Sadly, Tao hasn’t started playing tennis yet…but he was, coincidentally, involved in a sporting contest in failing light last week.
Great post on tennis. Rod, the Rocket, Laver won 200 tennis singles titles, which is more than anyone else in the history of tennis. I love watching him play as a youngster.
Roger Federer is a player with such physical grace I doubt we will witness another player like him for a long time.
Two Wimbeldon finals stand out in my memory; Ken Rosewell winning when he was really old for a tennis player, around 39 or 40 I think and the 1972 final which I saw on TV in London between Arthur Ashe and Ilya Nastassi, the later who introduced temper tantrums on the court.
I have never forgotten the contrast between the behaviour of Ashe and Nastassi.By chance I was in Roy Emerson’s hometown of Blackbutt last week on my way to the Bunya Mtns.
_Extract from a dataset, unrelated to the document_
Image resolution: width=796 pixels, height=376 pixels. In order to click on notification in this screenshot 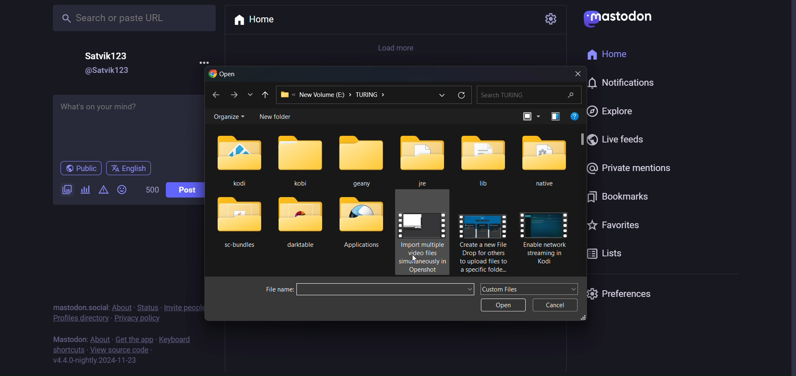, I will do `click(623, 82)`.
Thanks for the post and the memories it invoked. 🙏😄
Thanks, Andrea. Ah, Rosewall! I don’t know that I’ve ever seen a player who seemed at first so unevenly matched, but Rosewall’s speed, touch, and his incredible intelligence and ability to read the game and anticipate, made him a formidable opponent. One correction which it genuinely grieves me to make. Rosewall, unbelievably, never won Wimbledon, and must be the greatest player never to win it. He lost in the finals to Drobny, Hoad, Newcombe and, 20 years after his first Wimbledon final, Jimmy Connors (the only time I didn’t enjoy seeing Connors win a match). Rosewall was 39 at the time, and you felt this would be his last chance.